--- DATA SECTION Enclosed Below ---

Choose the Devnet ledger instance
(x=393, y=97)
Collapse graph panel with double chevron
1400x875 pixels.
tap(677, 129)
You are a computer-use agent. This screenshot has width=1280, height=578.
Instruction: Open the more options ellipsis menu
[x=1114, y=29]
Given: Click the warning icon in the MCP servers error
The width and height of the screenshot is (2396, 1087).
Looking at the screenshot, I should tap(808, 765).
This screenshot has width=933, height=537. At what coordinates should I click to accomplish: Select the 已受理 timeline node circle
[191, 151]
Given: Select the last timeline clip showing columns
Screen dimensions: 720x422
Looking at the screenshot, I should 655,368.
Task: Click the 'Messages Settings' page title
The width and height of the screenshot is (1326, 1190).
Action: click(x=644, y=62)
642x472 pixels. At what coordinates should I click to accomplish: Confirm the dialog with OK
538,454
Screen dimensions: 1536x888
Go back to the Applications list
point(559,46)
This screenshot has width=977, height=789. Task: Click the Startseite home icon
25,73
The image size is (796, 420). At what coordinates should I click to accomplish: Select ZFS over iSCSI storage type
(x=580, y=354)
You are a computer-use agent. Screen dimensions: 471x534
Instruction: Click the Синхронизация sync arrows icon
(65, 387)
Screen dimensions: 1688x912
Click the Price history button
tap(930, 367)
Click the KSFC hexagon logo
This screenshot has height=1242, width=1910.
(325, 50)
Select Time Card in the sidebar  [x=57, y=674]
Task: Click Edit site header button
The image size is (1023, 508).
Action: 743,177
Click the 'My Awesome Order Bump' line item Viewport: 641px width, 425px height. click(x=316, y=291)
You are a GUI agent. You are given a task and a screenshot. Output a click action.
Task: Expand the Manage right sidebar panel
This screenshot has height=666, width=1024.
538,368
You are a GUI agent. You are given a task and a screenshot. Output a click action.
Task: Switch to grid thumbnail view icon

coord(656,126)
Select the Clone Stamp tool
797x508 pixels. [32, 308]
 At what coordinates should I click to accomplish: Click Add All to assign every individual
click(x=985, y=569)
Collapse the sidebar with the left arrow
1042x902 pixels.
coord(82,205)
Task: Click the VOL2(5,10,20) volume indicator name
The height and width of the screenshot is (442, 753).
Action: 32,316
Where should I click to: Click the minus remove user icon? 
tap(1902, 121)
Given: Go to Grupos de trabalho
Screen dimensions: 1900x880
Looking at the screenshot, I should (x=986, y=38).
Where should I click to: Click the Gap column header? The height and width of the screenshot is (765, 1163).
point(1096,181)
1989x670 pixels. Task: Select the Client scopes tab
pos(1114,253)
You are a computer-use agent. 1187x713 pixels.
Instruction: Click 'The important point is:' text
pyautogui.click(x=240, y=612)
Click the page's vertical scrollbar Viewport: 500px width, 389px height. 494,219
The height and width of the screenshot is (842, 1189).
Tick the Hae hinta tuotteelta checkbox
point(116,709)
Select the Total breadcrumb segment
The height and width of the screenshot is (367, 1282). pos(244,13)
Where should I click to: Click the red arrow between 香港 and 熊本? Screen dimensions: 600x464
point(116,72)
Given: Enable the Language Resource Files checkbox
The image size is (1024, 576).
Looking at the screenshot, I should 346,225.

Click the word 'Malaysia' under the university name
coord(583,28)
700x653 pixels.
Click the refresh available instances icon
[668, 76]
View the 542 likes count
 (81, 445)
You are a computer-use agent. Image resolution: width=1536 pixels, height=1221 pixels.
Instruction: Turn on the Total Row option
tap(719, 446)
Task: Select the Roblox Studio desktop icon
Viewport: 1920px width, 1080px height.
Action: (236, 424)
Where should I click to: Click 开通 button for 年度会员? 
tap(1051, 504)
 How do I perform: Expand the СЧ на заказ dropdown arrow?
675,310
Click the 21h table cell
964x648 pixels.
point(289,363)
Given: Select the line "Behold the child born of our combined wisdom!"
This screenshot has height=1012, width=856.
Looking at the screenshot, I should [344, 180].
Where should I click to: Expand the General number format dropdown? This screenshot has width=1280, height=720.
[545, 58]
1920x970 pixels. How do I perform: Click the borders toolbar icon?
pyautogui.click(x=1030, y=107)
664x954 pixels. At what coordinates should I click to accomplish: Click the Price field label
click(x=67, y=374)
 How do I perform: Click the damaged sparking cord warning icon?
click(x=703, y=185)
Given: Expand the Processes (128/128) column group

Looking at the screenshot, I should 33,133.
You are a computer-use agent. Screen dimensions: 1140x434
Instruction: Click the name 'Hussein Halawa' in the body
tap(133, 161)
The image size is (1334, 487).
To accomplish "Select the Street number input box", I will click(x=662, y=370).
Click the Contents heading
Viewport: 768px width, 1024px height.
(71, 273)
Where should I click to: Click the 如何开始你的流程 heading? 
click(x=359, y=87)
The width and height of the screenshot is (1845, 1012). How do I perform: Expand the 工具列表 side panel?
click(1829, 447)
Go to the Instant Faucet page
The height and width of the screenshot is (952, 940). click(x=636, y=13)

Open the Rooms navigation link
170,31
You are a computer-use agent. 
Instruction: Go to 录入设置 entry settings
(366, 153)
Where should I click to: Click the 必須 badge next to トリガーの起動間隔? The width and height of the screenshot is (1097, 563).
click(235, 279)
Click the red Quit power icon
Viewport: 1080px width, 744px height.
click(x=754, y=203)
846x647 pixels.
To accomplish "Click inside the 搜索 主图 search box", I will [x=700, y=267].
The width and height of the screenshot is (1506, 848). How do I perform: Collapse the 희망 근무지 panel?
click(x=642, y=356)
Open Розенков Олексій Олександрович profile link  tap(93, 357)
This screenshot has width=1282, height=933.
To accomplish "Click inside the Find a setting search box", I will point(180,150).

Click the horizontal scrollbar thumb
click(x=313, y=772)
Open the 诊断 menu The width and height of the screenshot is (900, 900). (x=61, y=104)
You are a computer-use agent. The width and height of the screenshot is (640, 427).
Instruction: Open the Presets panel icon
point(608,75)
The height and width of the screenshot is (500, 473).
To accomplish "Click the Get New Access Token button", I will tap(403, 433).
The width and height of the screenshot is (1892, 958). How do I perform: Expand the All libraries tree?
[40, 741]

--- End of Enclosed DATA SECTION ---

**WHAT TO DO**
Copy out every line of the material above that mentions the word "computer".

**WRITTEN SOLUTION**
You are a computer-use agent. This screenshot has width=1280, height=578.
You are a computer-use agent. Screen dimensions: 471x534
You are a computer-use agent. 1187x713 pixels.
You are a computer-use agent. Image resolution: width=1536 pixels, height=1221 pixels.
You are a computer-use agent. Screen dimensions: 1140x434
You are a computer-use agent. 
You are a computer-use agent. The width and height of the screenshot is (640, 427).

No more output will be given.